■ Directions: For every line in the records below that holds "Locate", make a copy.
══ Exercise input ══
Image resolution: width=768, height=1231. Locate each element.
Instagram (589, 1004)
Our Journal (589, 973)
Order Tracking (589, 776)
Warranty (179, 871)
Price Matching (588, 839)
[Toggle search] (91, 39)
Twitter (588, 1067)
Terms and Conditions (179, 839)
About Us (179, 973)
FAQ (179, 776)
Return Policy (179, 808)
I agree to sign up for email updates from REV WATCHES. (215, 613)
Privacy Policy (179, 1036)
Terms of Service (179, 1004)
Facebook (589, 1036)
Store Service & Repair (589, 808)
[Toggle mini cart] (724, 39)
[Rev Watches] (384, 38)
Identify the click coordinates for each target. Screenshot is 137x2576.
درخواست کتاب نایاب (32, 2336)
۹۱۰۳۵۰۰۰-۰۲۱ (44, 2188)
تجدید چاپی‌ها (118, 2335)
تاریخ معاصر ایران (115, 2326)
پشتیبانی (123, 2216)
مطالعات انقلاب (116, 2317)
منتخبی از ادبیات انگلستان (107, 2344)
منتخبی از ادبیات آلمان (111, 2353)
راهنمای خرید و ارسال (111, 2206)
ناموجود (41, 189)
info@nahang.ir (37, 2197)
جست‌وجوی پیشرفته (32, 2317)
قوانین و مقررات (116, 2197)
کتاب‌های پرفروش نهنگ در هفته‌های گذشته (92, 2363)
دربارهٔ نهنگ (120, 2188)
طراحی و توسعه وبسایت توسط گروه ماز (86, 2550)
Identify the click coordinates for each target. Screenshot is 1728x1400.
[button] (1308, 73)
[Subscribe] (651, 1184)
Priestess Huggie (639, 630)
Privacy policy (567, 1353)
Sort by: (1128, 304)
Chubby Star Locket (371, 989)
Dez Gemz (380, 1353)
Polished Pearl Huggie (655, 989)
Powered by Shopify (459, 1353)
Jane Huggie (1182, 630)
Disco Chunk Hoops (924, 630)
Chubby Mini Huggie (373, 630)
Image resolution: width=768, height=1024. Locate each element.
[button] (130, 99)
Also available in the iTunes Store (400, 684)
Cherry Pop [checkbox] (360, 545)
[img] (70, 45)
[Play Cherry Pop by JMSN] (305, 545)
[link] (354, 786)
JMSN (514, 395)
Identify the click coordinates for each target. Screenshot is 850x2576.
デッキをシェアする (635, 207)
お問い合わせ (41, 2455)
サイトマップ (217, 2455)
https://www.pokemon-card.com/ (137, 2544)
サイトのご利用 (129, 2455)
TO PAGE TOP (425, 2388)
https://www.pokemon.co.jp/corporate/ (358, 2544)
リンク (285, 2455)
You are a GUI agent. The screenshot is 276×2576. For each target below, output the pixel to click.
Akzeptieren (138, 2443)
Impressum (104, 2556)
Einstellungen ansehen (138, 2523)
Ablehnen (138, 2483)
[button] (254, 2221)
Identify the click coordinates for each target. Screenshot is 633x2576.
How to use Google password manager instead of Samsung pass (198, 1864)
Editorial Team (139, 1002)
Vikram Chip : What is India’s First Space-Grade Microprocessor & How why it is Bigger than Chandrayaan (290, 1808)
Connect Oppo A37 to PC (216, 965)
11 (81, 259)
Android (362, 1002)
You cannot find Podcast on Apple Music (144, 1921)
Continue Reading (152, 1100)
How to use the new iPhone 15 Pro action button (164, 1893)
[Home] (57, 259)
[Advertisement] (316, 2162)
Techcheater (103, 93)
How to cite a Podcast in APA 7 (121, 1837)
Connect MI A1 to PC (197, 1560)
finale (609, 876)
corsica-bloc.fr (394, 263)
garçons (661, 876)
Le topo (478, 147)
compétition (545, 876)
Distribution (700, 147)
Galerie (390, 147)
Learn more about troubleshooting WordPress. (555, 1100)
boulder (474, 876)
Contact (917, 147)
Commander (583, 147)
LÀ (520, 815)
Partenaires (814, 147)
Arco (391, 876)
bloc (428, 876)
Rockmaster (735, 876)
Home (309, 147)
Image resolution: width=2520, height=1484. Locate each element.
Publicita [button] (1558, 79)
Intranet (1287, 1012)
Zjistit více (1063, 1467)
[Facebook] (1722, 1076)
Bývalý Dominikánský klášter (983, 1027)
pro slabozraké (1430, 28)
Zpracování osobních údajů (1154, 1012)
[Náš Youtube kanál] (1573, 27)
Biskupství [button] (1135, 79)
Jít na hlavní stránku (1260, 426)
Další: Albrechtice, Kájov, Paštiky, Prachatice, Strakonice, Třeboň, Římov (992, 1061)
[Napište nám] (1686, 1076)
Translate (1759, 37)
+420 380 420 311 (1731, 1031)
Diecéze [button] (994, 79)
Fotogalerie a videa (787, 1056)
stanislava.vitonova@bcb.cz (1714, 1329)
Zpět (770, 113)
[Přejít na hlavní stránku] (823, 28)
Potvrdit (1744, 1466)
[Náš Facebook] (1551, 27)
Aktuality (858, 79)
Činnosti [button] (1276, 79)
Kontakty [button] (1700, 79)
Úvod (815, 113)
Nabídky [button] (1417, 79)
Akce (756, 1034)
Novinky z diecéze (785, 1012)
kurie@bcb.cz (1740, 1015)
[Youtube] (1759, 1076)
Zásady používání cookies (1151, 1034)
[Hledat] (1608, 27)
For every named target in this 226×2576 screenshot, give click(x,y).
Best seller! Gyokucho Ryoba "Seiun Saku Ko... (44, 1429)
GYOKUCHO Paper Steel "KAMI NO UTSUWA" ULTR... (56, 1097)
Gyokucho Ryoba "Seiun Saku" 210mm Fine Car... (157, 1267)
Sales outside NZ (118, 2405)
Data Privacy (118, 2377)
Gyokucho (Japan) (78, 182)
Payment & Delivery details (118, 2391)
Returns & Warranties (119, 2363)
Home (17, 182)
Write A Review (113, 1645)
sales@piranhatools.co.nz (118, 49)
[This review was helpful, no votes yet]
═══
■ Reply to the task:
Image resolution: width=768, height=1231. Locate each element.
Image resolution: width=768, height=1024. Locate each element.
Image resolution: width=2520, height=1484. Locate each element.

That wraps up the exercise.